# Document extract

┄┄┄┄┄┄

Op Ed: Understanding the Latest FinCEN Guidance for Cryptocurrencies

On May 9, 2019, the Financial Crimes Enforcement Network (FinCEN), issued new “interpretive guidance” about how its regulations apply to businesses that conduct money transmissions in virtual currencies.

In summary, a money services business (MSB) needs to register with FinCEN, (which is free and done through Form 107); get an AML compliance policy that specifies what KYC information will be collected (and aims to catch and prevent money laundering and terrorism); designate a compliance officer to monitor transactions and file suspicious activity reports for activity that looks suspicious and file currency transaction reports for transfers over $10,000; and adhere to record-keeping requirements. Crypto-to-crypto or crypto-to-fiat conversion is treated in the same way.

According to the guidance, it appears the following would need to register as an MSB:

Anyone exchanging or administering a token (called a convertible virtual currency, or CVC, in the guidance) who is not already regulated by the Commodity Futures Trading Commission (CFTC) or the U.S. Securities and Exchange Commission (SEC). This includes

  1. Peer-to-peer (LocalBitcoins/OTC)
  2. Custodial wallets (not your keys, not your coins)

┄┄┄┄┄┄

# Parts of the exercise
**1)** Output the passage of the FinCEN guidance op-ed from "Anyone exchanging or" to "not your coins)", copied word for word.
**2)** Finish out the next part of the op-ed on FinCEN's cryptocurrency guidance, continuing from where it stops.

# Dataset excerpt
┄┄┄┄┄┄

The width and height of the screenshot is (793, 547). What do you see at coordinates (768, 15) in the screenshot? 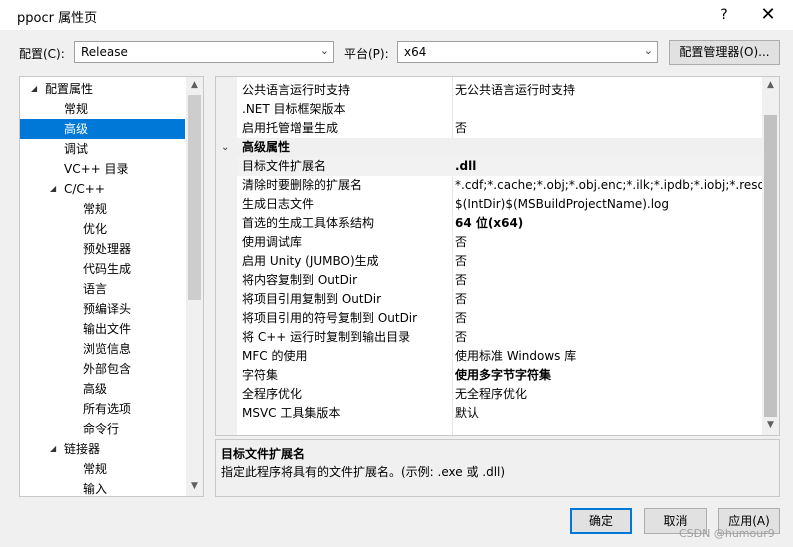
I see `close-icon: ✕` at bounding box center [768, 15].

┄┄┄┄┄┄

# Answers for each item
**1)**
Anyone exchanging or administering a token (called a convertible virtual currency, or CVC, in the guidance) who is not already regulated by the Commodity Futures Trading Commission (CFTC) or the U.S. Securities and Exchange Commission (SEC). This includes

  1. Peer-to-peer (LocalBitcoins/OTC)
  2. Custodial wallets (not your keys, not your coins)

**2)**
  3. Crypto ATMs
  4. DAaps
  5. Mixers
  6. Crypto payment-processors
  7. DEX’s that don’t auto-execute and take custody in the middle of the trade
  8. ICO issuers who don’t register with the SEC
  9. Mining pool operators who host all the wallets on behalf of pool members

Defining Key Concepts

FinCEN made a point to note that the guidance only applies to business models “consisting of the same key facts and circumstances as the business models described herein. Therefore, a particular regulatory interpretation may not apply to a person if their business model contains fewer, additional, or different features described in this guidance.”

In this context, an MSB is a person doing business (must be in the business of …) “wholly or in substantial part within the United States operating directly or indirectly as a money transmitter.”

A “money transmitter” is a person that provides money transmission services or any other person engaged in the transfer of funds.

Money transmission services include any type of funds being transmitted so long as they have some value — this includes any and all cryptocurrencies.

Exemptions: The term “money services business” (and the FinCEN requirements accompanying it) does not include banks (they get the more cumbersome Office of the Comptroller of the Currency banking charter to deal with), a person registered with the SEC (for example, doing a Reg D raise if you filed Form D — Reg S seems to be borderline here because you don’t need to file any form to let the SEC know you are opting into their regulatory scheme) or the CFTC (which regulates bitcoin and, unofficially, the other proof-of-work coins).

Money transmission may occur when a person not exempt from the MSB status uses any representation of currency of legal tender (government-backed money) associated with the purchase or sale of commodities, securities or futures contracts to engage in money transmission. For example, if you are operating in the consumer/utility token world where you believe the SEC doesn’t have jurisdiction and you accept USD and transmit a token, you need to register with FinCEN.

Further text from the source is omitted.